女性初の編集長となるも休刊へ。
「幕引き」で成長する
下村満子さん(85)
ジャーナリスト、下村満子の「生き方塾」塾長
「リーダーシップ111」(以下LS111)は1994年、経済界、官庁、メディア、アカデミズムなど、各分野でその名が知られる女性たち約60人が集まり発足した。「リーダーシップの新しいスタイル、新しいフレーム、新しいパラダイム」を切り拓こうと、勉強会やシンポジウムの開催、海外視察などを行ってきた。会の立ち上げを最初に呼びかけたのが、ジャーナリストの下村満子さん。朝日新聞社で女性初の海外特派員としてニューヨークに赴任、のち朝日ジャーナル編集長となり、道なき道を切り拓いてきた、女性リーダーの先駆者である。
目次
【前編】
【後編】はこちら
職場で女性は孤独、つぶされないように助け合いたかった
――最初に、LS111を立ち上げたきっかけを教えて下さい。
下村満子さん(以下、下村) 実はね、30年前は女性のリーダーシップ云々という状況とはほど遠い時代だったんですよ。もちろん当時も活躍している女性はたくさんいましたが、通産省には川口順子さん(のちの外務大臣)、総理府には坂東眞理子さん、そして朝日新聞社には私というふうに、いろいろな組織に1人ぐらいしか女性(リーダー)がいませんでした。
日本の組織って、出身大学で学閥を作っているでしょう? 私が所属していた朝日新聞社では、どの支局でスタートしたか、どの部署に所属しているかもネットワークの源泉で、同じ派閥の仲間と酒席で情報交換し、自分の部署に引き抜いたりすることもありました。そういう状況の中に女が入ってくると、邪魔っけですよね。女というだけで排除されて、飲み会にも声がかかりません。女性が活躍していると、対外的には名前が知られたりちやほやされたりしますが、組織の中では極めて孤独な「野中の一本杉」だったわけです。
いろいろな組織で活躍している女性たちと話すと、エリートであってもネットワークはなく、孤独な野中の一本杉で頑張っていることが分かりました。そこで、一本杉の女性同士で連携し、それぞれの組織の中で潰されないように、情報交換をしながら上を目指そう、と。今でいう女子会のように、みんなで集まっておいしいものを食べ、心置きなくいろいろな話ができるネットワークを作りましょう、と呼びかけたら、「いいわね」「やりましょう」ってことになったんです。
それぞれ自分の知り合いに声をかけ、最初は100人の予定でしたが、「111っていう中途半端な数字のほうが面白いんじゃない?」ということになって。

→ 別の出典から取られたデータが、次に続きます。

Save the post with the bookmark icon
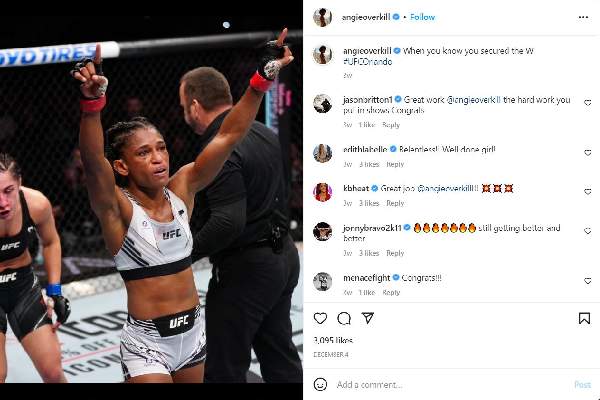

ワンワンワン!と、犬が吠えるように元気に議論したり声を上げたりしていこうという意味も込めて「LS111」と名づけてスタートを切りました。
福島でのシンポジウムには豪華メンバーが集結
――LS111で特に印象に残っている活動は?
下村 発足以来、毎年11月1日(111)にシンポジウムを開催していますが、中でも思い出に残っているのは、2008年のシンポジウムです。私は父の実家がある福島・二本松にある福島県男女共生センターで館長を務めていて、そこで開催したんです。男女共生センターとLS111が連携して分科会なども行い、たくさんのメンバーが参加してくれました。弁護士の林陽子さん、元NHK副会長の永井多恵子さん、医師の大森安恵さんなど。歩いてすぐのところにある私の先祖の家にも皆さんが来てくださって、とても思い出深いシンポジウムになりました。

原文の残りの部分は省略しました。